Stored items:
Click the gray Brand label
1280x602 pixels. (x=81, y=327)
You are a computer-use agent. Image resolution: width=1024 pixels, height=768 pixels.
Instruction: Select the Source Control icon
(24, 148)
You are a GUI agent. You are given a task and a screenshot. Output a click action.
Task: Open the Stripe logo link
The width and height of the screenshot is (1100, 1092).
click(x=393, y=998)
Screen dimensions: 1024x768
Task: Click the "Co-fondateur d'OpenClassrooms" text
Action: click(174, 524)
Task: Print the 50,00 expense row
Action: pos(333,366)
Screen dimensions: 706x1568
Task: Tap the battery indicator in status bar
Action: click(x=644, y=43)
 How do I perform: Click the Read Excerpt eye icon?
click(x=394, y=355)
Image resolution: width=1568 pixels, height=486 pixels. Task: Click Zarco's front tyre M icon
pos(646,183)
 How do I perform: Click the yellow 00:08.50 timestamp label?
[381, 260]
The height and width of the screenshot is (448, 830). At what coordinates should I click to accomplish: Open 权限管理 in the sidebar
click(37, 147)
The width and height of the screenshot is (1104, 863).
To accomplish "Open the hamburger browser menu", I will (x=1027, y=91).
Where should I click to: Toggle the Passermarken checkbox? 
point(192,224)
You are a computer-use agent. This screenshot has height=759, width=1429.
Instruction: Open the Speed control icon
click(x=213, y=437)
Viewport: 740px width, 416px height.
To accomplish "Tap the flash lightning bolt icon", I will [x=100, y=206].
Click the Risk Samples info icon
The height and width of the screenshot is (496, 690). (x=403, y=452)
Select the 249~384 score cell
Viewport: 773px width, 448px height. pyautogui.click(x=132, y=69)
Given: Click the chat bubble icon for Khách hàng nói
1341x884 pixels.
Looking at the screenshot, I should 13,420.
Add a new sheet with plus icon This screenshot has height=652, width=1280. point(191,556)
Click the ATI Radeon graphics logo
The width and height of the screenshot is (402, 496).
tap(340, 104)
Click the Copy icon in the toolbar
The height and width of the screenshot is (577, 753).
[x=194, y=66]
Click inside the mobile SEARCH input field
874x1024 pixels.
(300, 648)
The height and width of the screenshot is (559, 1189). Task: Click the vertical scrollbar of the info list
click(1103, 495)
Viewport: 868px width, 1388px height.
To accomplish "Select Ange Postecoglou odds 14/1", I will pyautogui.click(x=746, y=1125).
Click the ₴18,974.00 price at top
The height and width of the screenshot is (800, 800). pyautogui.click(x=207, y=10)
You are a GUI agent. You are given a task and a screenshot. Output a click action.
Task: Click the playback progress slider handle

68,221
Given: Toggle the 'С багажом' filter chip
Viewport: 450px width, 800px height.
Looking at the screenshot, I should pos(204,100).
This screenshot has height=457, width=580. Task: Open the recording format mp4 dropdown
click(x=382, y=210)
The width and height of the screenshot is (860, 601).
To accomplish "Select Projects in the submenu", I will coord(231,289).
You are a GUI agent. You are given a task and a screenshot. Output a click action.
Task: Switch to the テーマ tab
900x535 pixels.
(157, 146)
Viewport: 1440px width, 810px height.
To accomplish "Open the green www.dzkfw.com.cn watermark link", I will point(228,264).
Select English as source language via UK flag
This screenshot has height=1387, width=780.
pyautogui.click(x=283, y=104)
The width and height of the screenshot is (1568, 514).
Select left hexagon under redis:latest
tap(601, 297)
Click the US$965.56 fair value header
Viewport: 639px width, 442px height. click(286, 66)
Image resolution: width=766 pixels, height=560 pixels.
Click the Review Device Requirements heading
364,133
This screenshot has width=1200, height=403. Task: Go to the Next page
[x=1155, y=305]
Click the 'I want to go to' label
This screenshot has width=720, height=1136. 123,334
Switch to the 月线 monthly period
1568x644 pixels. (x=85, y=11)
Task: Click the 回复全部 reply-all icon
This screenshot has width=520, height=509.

WORK INSTRUCTION
Work through the records above. Copy every line with the string "link".

RESPONSE BOX
Task: Open the Stripe logo link
To accomplish "Open the green www.dzkfw.com.cn watermark link", I will point(228,264).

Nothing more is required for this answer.